Apakah jika kemurniaan keinginan yang mewakili atau amanah yang diterima untuk menyampaikan sebuah ketidak puasan kepada pemerintah, hanya akan dibuat sebuah slilit yang semakin kecil semakin bisa memasuki labirin di sela-sela taman yang berhiaskan mahkota-mahkota yang pamer akan kekuasaan dan haus menguasai. Maka sebaik apapun seorang yang menembus labirin itu pasti akan tersesat. Labirin selalu menunggu apapun untuk disesatkan, baik buruh, pekerja, penindas, pemusnah, simiskin, sikaya, dan segala yang diamini dengan sebutan-sebutan kesepakatan tersebut.
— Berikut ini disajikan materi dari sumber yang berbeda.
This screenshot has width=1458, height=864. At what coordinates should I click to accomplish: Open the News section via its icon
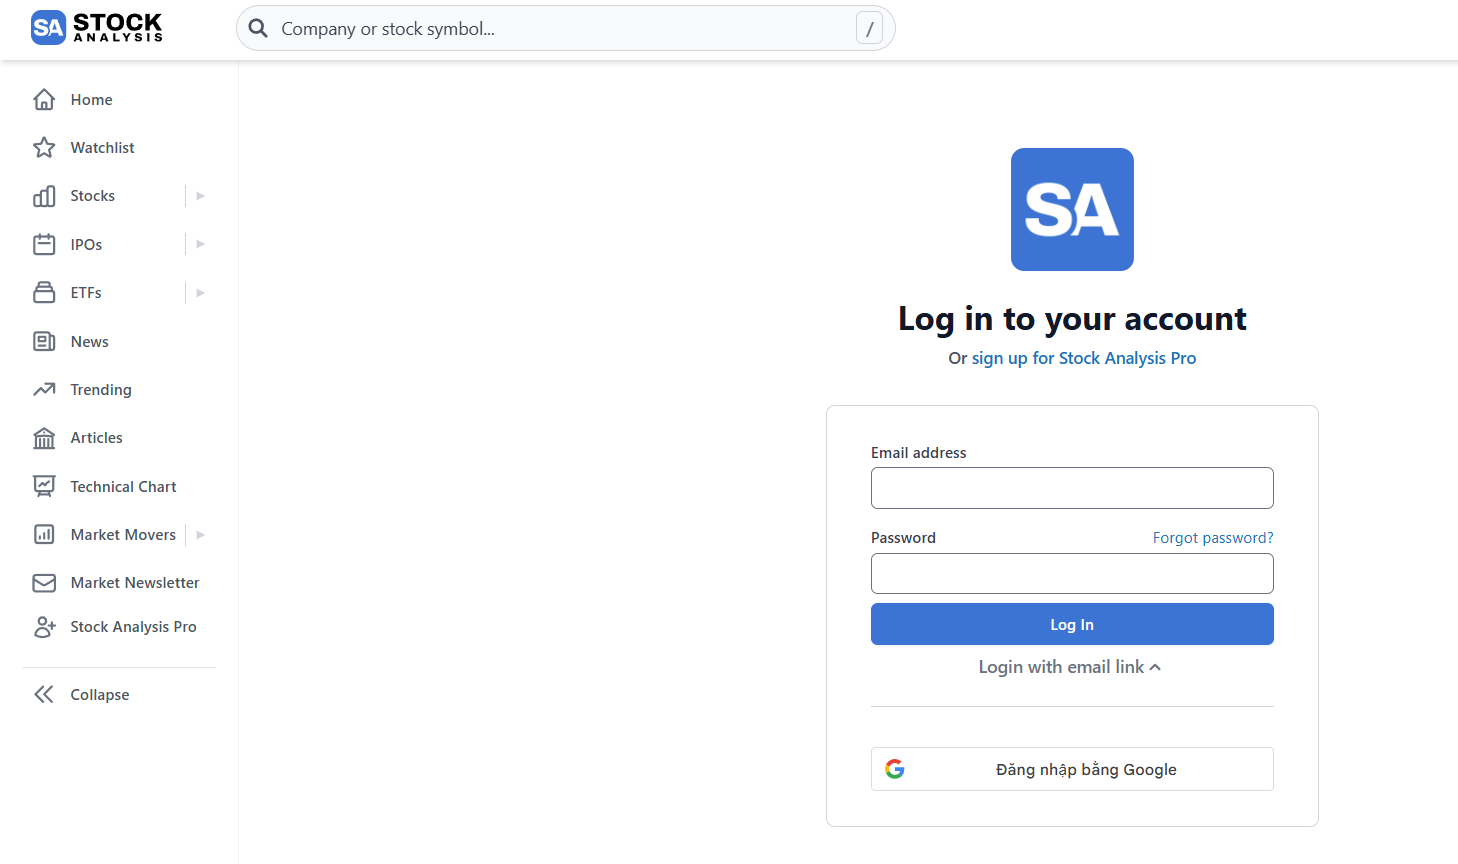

Buruh selalu punya hari spesial untuk menunjukan keperkasaannya, kekuasaanya, soliditas atas saudaranya senasib, dan ketertindasan yang dimobilisasi. Untuk dijadikan kekuatan demi menentang ketidakadilan dan kesewenang-wenangan. Ketakutan mengenai pemanfaatan kekuatan besar yang identik dengan penderitaan, pemiskinan, ketidakberdayaan, dan ketidakpuasan akan tunjangan-tunjangan hidup setiap tahunnya. Demi memuaskan keinginan para buruh yang tidak puas akan pemenuhan-pemenuhan keinginan dalam sebuah dinamika pemenuhan kebutuhan hidup. Maka budaya turun kejalan dan mengumpulkan semua yang dipandang senasib, akan selalu sulit menemukan sebuah jalan keluar demi terciptanya kepuasan dan kesejahtraan yang relatif. Karena setiap waktu semua keinginan dan tuntutan buruh atas ketidakpuasanya akan selalu menginginkan hal yang lebih dari yang sebelumnya. Ketidakinginan mengenai sebuah pengkerdilan dan penyebutan idiom “buruh” adalah sebuah penyepelean makna yang sungguh-sungguh besar. Bagaimana mungkin ketertindasan, ingin tercipta keadilan, harapan untuk sejahtera, cita ingin bahagia, berusaha untuk memenuhi hidup, peluh dan usaha penghabisan waktu, harapan untuk mendapat tunjangan dan bayaran lebih, manusia-manusia yang dibuat layaknya mesin yang habis buang dan ambil yang baru, hingga tangis, harapan bertumpuk, serta angan-angan mengenai keluarga beserta ingin hidup damai. Menjadikan ketidak pantasan mengenai penyingkatan dan pembutan idiom atau sebutan “buruh” sungguh takseimbang dengan apapun yang sebenarnya nyata dan dirasa.